I have just returned form two fantastic weeks in the Masai Mara and as one can imagine there is no shortage of photographic opportunities during the great migration. A common question which was raised on both the dedicated photographic safari and general travel safari was that of “How am i going to cut these images down and decide which ones to keep”.
Many people tend to be a bit more “trigger happy’ when they visit a destination for the first time, photographing everything they see as so much of it is new and who knows if and when they may ever go back to the destination. This often leads to guests having many similar images from a sighting which they will need to work though and decide on which ones to keep.
A while back I put together a series of “Choosing the Shot” posts and these may all come in handy for those of you who have asked yourself this same question:
- choosing the shot : using the compare mode in lightroom
- choosing the shot : using survey mode in lightroom
- choosing the shot : Body Posture
- choosing the shot : birds in flight
- choosing the shot : implying movement
- choosing the shot : the devil is in the detail
- choosing the shot : is your subject in focus
These posts are well worth checking out as they will immediately help you to look a little bit more critically at a series of images that you have taken and identify which (if any) of the images are worth keeping. In case you were wondering if we ever get it wrong, we do.
Here are a couple of examples of images that I took during the two weeks in the Masai Mara that I don’t feel make the cut.
This scene had great potential for a nice animal in environment portrait. The lioness was resting on a termite mound and raised up form the surrounding grass but there is something not right with the image. The pose and posture of this female is very awkward and the positioning of her ears shows that she is not tall that comfortable. This particular female had cubs nearby and even though she was resting, she would regularly lift her head and listen around, meaning that she never got completely relaxed and provided us with that relaxed ear position and direct eye contact. Great potential but it just didn’t work out.
Tip: Be aware of your subjects positioning and attitude.
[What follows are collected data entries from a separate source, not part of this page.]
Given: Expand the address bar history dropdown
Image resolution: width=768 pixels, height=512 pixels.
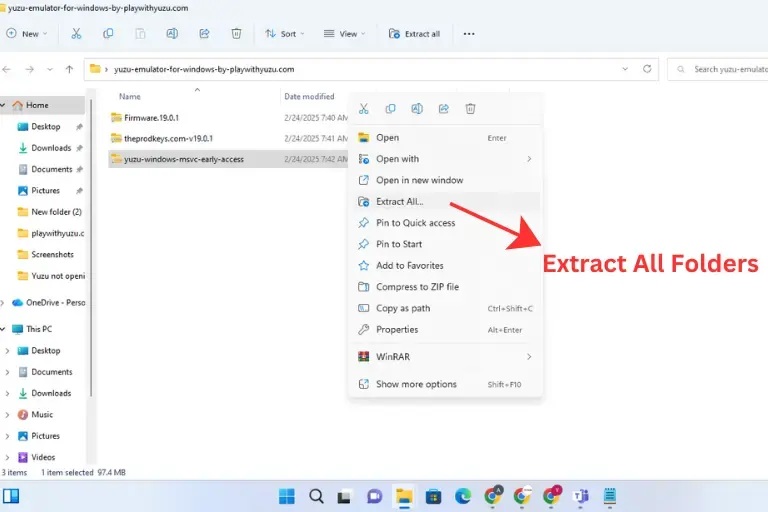Looking at the screenshot, I should click(625, 69).
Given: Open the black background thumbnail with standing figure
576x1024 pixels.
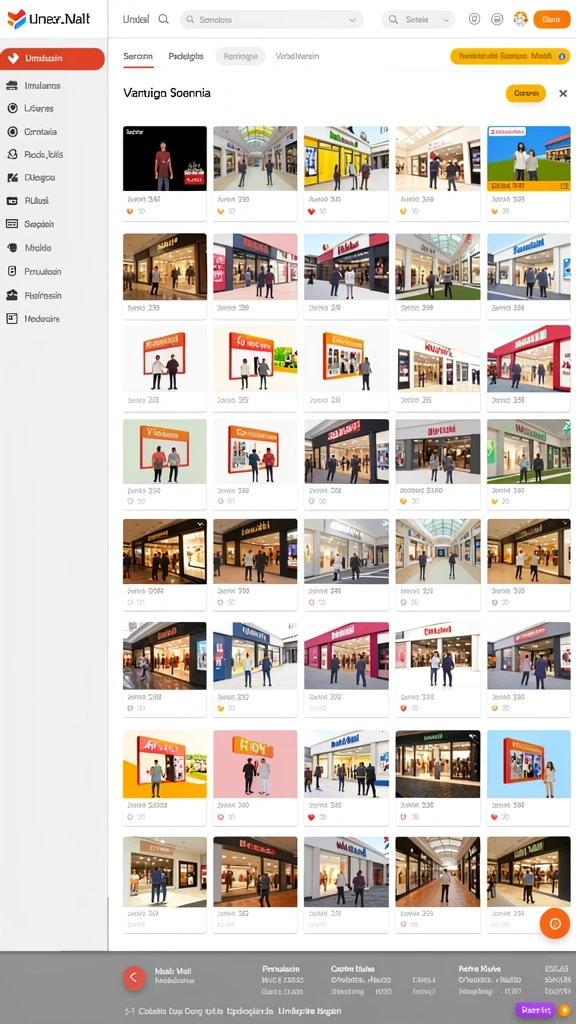Looking at the screenshot, I should tap(165, 159).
Make sure you have eye contact of some sort and be aware of the positioning of the ears.
This was a test shot i took to check exposure in the build up to a crossing. It wasn’t meant to be a keeper but rather a test shot. This is the only image from this sighting though. Why? Because they didn’t end up crossing. It would have been a great crossing from a photographic perspective – soft afternoon light, loads of dust with side lighting, no other vehicles in sight, full view of the entry and exit points.
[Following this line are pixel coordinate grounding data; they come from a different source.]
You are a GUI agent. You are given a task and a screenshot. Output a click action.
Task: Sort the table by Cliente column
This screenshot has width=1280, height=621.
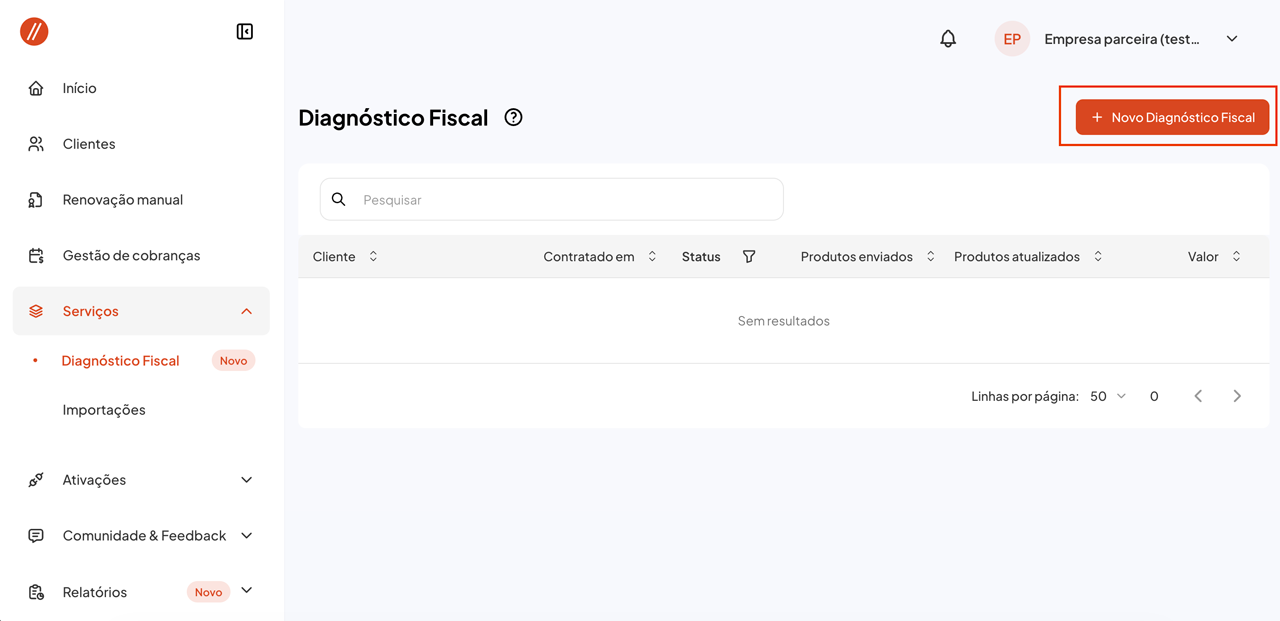[x=373, y=257]

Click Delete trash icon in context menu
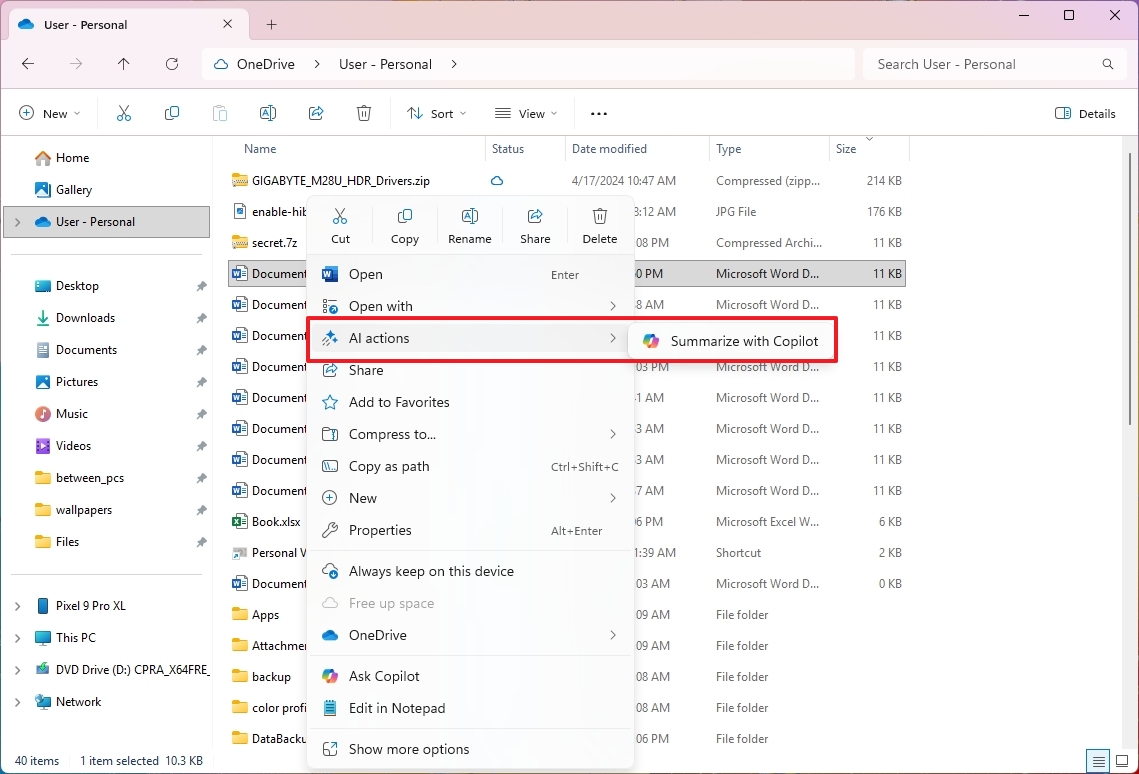coord(600,225)
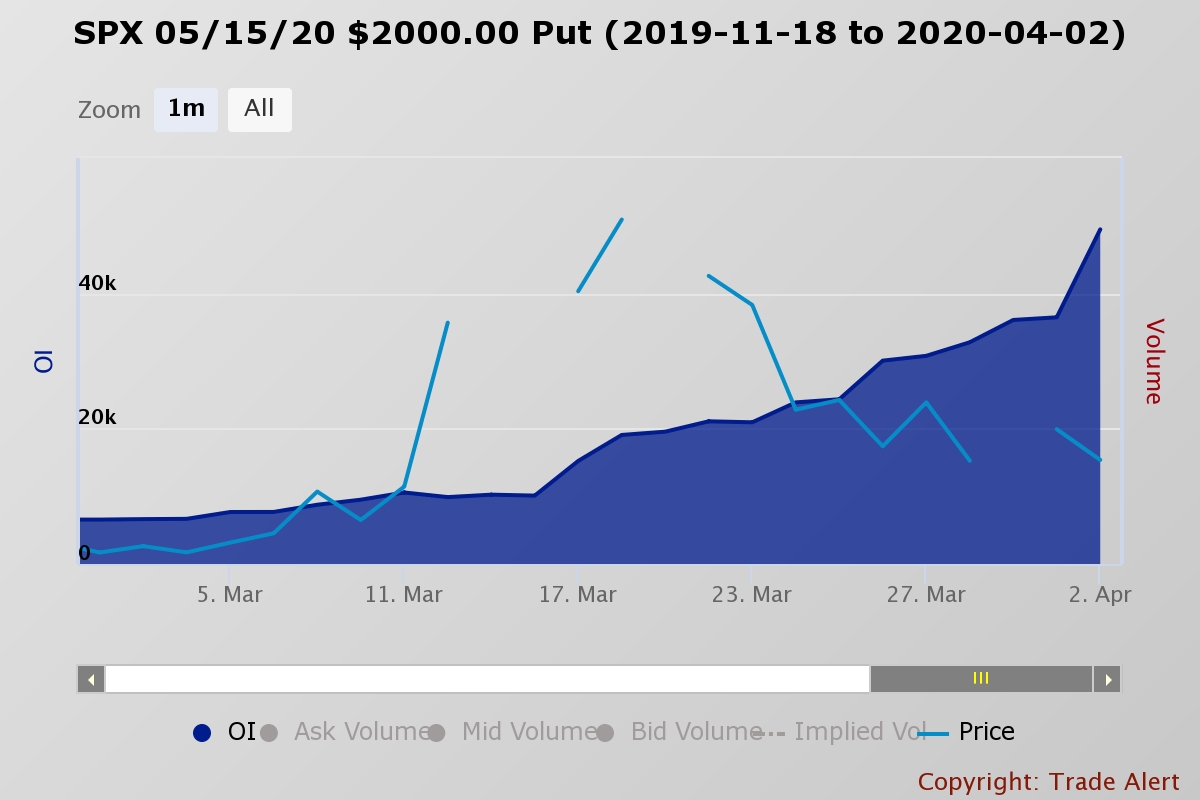The height and width of the screenshot is (800, 1200).
Task: Click the Bid Volume legend circle icon
Action: 604,732
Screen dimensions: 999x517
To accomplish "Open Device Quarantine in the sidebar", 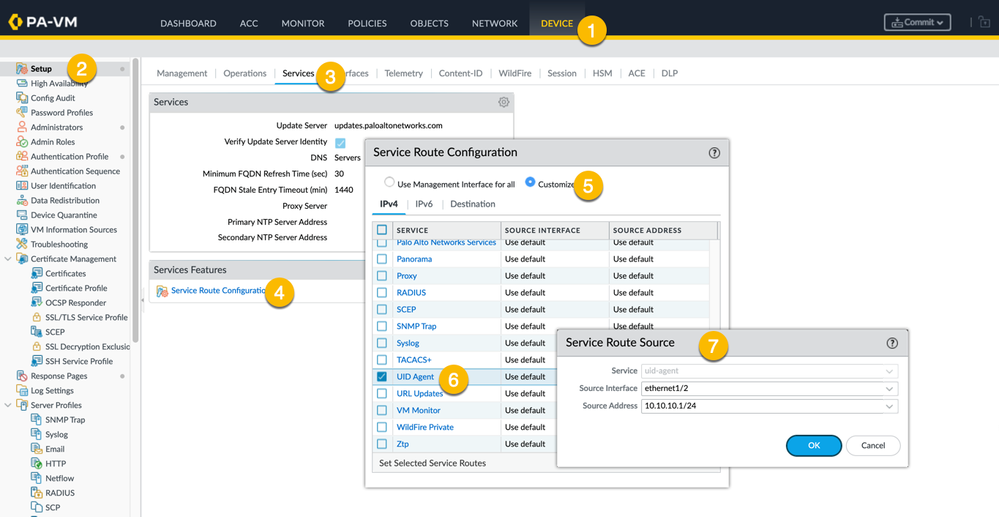I will (63, 215).
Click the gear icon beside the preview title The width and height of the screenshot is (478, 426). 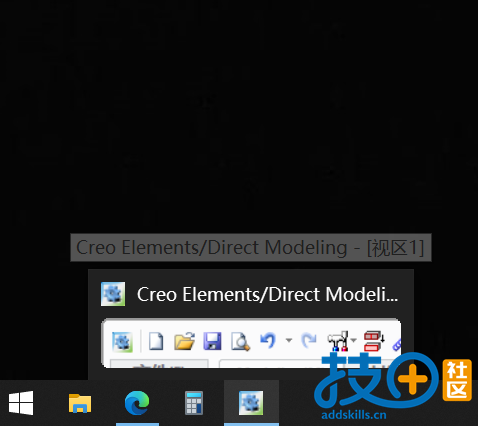(113, 294)
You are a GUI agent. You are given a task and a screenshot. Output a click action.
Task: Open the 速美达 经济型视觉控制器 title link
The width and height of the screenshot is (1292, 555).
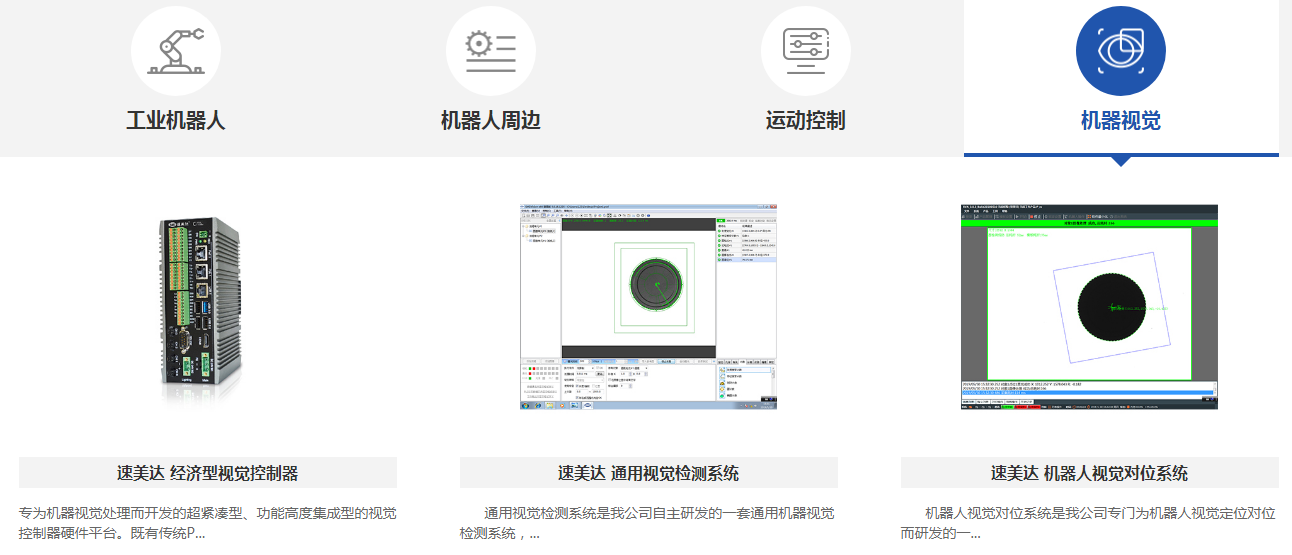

Tip: Sometimes things just don’t work out the way we want them to!
This shot does’t work for a number of reasons. There is no feather detail in the darks of the bird and you cant actually work out whether the bird has eyes or not! Eyes are a crucial part of any wildlife or bird image and you will always want to have a catchlight in the eye in order to bring the image to life.
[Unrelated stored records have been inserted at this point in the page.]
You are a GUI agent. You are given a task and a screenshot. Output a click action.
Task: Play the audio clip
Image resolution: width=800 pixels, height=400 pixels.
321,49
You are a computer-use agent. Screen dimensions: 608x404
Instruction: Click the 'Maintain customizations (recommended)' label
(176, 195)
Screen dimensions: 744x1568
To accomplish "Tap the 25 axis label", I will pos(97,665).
Tip: If your images of birds don’t have this it really may not be worthwhile keeping the image unless it is a documentary shot of a new species that you have recorded.
This beautiful male lion was found in the marsh region of the Mara Triangle late one morning. As you can see the light was very harsh and the fact that he is in the shadows doesn’t help the situation much. These aren’t the biggest problem for me though. The single piece of grass that arches in form the left hand side of the frae and crosses his mane is very distracting. Changing the position of the vehicle slightly meant that the guests were able to get some decent shots of this beautiful male without the intrusion of the grass.
Tip: Remember to be aware of the distracting elements in an image before you trip the shutter. it is always a lot easier to address these issues in the field by changing your position than it is to try and do it after the fact in post-processing.
A beautiful and typical scene from the plains of East Africa but it just doesn’t work. The merger between the body of the cheetah and the termite mound detracts from the image. If there was a lot less body visible with just the head and ears peaking out – then we’re onto something, but in this frame there is no separation between the two and the leading curve that lines up with the cheetahs back makes things even worse. Taking things to the n’th degree, the small bush directly behind the cheetah’s head also detracts from the image for me.
Tip:Be aware of mergers and intrusions which may detract from the overall scene that you are capturing before taking the shot!
So there you have it. A couple of examples of images that just don’t work. Many of the issues raised in these examples can be addressed by either repositioning the vehicle, being more patient, or purely by spending more time in the field. As with everything, practice makes perfect so make sure that you are in tune with your surroundings and have analysed the contents of your frame before releasing the shutter!